**Exercise aim:**
Transcribe the records that follow, keeping every word as it stands.

(Material provided)

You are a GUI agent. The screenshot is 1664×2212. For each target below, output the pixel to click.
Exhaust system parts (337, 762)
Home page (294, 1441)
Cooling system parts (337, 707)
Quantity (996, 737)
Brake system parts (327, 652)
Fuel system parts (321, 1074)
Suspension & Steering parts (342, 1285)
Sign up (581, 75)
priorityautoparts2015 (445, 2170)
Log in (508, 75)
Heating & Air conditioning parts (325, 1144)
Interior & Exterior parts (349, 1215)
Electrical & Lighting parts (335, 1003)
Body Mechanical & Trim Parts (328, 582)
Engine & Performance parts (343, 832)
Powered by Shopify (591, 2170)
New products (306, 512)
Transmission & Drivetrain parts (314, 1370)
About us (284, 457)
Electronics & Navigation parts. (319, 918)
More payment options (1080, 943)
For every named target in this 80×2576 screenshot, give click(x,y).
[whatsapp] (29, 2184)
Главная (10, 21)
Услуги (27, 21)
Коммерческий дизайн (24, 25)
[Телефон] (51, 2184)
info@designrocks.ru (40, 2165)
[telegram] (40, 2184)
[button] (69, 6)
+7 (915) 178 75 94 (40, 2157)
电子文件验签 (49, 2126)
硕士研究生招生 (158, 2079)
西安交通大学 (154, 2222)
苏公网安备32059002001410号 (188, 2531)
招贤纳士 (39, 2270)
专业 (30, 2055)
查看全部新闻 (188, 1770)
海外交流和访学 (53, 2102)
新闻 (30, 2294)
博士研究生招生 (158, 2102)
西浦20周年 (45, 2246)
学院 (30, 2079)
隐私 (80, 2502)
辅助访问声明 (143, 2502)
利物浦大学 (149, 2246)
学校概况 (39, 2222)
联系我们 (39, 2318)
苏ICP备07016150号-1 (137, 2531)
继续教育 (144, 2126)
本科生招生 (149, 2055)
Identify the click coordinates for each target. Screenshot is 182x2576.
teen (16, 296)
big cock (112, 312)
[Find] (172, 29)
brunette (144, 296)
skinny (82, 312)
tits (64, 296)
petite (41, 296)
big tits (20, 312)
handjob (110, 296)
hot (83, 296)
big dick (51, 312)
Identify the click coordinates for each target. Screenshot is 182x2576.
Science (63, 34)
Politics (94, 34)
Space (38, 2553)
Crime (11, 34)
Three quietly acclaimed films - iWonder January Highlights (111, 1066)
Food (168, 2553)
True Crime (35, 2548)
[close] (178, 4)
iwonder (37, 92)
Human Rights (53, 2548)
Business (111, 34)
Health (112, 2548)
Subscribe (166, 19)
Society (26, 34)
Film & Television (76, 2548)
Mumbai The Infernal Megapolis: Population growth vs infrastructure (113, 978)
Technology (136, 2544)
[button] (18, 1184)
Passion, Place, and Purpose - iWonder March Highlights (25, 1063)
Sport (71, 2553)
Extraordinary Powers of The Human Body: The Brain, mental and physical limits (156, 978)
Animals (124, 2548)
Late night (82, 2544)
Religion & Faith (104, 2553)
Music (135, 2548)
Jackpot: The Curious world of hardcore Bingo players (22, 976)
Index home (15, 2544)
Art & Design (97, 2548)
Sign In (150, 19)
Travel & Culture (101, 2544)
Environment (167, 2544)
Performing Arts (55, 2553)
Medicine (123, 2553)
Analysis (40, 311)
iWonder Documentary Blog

(End Material provided)

**Answer for the task:**
You are a GUI agent. The screenshot is 1664×2212. For each target below, output the pixel to click.
Exhaust system parts (337, 762)
Home page (294, 1441)
Cooling system parts (337, 707)
Quantity (996, 737)
Brake system parts (327, 652)
Fuel system parts (321, 1074)
Suspension & Steering parts (342, 1285)
Sign up (581, 75)
priorityautoparts2015 (445, 2170)
Log in (508, 75)
Heating & Air conditioning parts (325, 1144)
Interior & Exterior parts (349, 1215)
Electrical & Lighting parts (335, 1003)
Body Mechanical & Trim Parts (328, 582)
Engine & Performance parts (343, 832)
Powered by Shopify (591, 2170)
New products (306, 512)
Transmission & Drivetrain parts (314, 1370)
About us (284, 457)
Electronics & Navigation parts. (319, 918)
More payment options (1080, 943)
For every named target in this 80×2576 screenshot, give click(x,y).
[whatsapp] (29, 2184)
Главная (10, 21)
Услуги (27, 21)
Коммерческий дизайн (24, 25)
[Телефон] (51, 2184)
info@designrocks.ru (40, 2165)
[telegram] (40, 2184)
[button] (69, 6)
+7 (915) 178 75 94 (40, 2157)
电子文件验签 (49, 2126)
硕士研究生招生 (158, 2079)
西安交通大学 (154, 2222)
苏公网安备32059002001410号 (188, 2531)
招贤纳士 (39, 2270)
专业 (30, 2055)
查看全部新闻 (188, 1770)
海外交流和访学 (53, 2102)
新闻 (30, 2294)
博士研究生招生 (158, 2102)
西浦20周年 (45, 2246)
学院 (30, 2079)
隐私 (80, 2502)
辅助访问声明 (143, 2502)
利物浦大学 (149, 2246)
学校概况 (39, 2222)
联系我们 (39, 2318)
苏ICP备07016150号-1 (137, 2531)
继续教育 (144, 2126)
本科生招生 (149, 2055)
Identify the click coordinates for each target. Screenshot is 182x2576.
teen (16, 296)
big cock (112, 312)
[Find] (172, 29)
brunette (144, 296)
skinny (82, 312)
tits (64, 296)
petite (41, 296)
big tits (20, 312)
handjob (110, 296)
hot (83, 296)
big dick (51, 312)
Identify the click coordinates for each target. Screenshot is 182x2576.
Science (63, 34)
Politics (94, 34)
Space (38, 2553)
Crime (11, 34)
Three quietly acclaimed films - iWonder January Highlights (111, 1066)
Food (168, 2553)
True Crime (35, 2548)
[close] (178, 4)
iwonder (37, 92)
Human Rights (53, 2548)
Business (111, 34)
Health (112, 2548)
Subscribe (166, 19)
Society (26, 34)
Film & Television (76, 2548)
Mumbai The Infernal Megapolis: Population growth vs infrastructure (113, 978)
Technology (136, 2544)
[button] (18, 1184)
Passion, Place, and Purpose - iWonder March Highlights (25, 1063)
Sport (71, 2553)
Extraordinary Powers of The Human Body: The Brain, mental and physical limits (156, 978)
Animals (124, 2548)
Late night (82, 2544)
Religion & Faith (104, 2553)
Music (135, 2548)
Jackpot: The Curious world of hardcore Bingo players (22, 976)
Index home (15, 2544)
Art & Design (97, 2548)
Sign In (150, 19)
Travel & Culture (101, 2544)
Environment (167, 2544)
Performing Arts (55, 2553)
Medicine (123, 2553)
Analysis (40, 311)
iWonder Documentary Blog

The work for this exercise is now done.